### Passage
○ ○ ○

The museum began in 1883 as a simple collection of antiquities; it was about the time when the Minoan civilization was beginning to be rediscovered, and shortly before the first excavations using proper scientific methods. It was also during the period when Crete was a virtually autonomous part of the Ottoman Empire, after the Pact of Halepa of 1878, later followed by the independent Cretan State (1898-1913), protected by a military occupation by the Great Powers. The political situation helped to keep Cretan finds on the island during a crucial period of discoveries.

A dedicated building was constructed from 1904 to 1912 at the instigation of two Cretan archaeologists, Iosif Hatzidakis and Stefanos Xanthoudidis. After three destructive earthquakes in 1926, 1930, and 1935, the museum nearly collapsed. The director of the Heraklion Museum was then Spyridon Marinatos, who made great efforts to find funds and persuade the locals and the central government alike that a new solid building was needed. In 1935, Marinatos succeeded in engaging Patroklos Karantinos to build a sturdy structure that has withstood both natural disasters and the bombing that accompanied the German invasion in 1941. Although the museum was damaged during World War II, the collection survived intact and again became accessible to the public in 1952. A new wing was added in 1964.

○ ○ ○

### Source material

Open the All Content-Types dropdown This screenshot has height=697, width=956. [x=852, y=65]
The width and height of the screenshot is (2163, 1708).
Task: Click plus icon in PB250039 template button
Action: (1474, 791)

○ ○ ○

### Your goal
Reproduce the passage on the Heraklion museum above word for word, from "The museum began" up to and including "period of discoveries.".

### Result for this task
The museum began in 1883 as a simple collection of antiquities; it was about the time when the Minoan civilization was beginning to be rediscovered, and shortly before the first excavations using proper scientific methods. It was also during the period when Crete was a virtually autonomous part of the Ottoman Empire, after the Pact of Halepa of 1878, later followed by the independent Cretan State (1898-1913), protected by a military occupation by the Great Powers. The political situation helped to keep Cretan finds on the island during a crucial period of discoveries.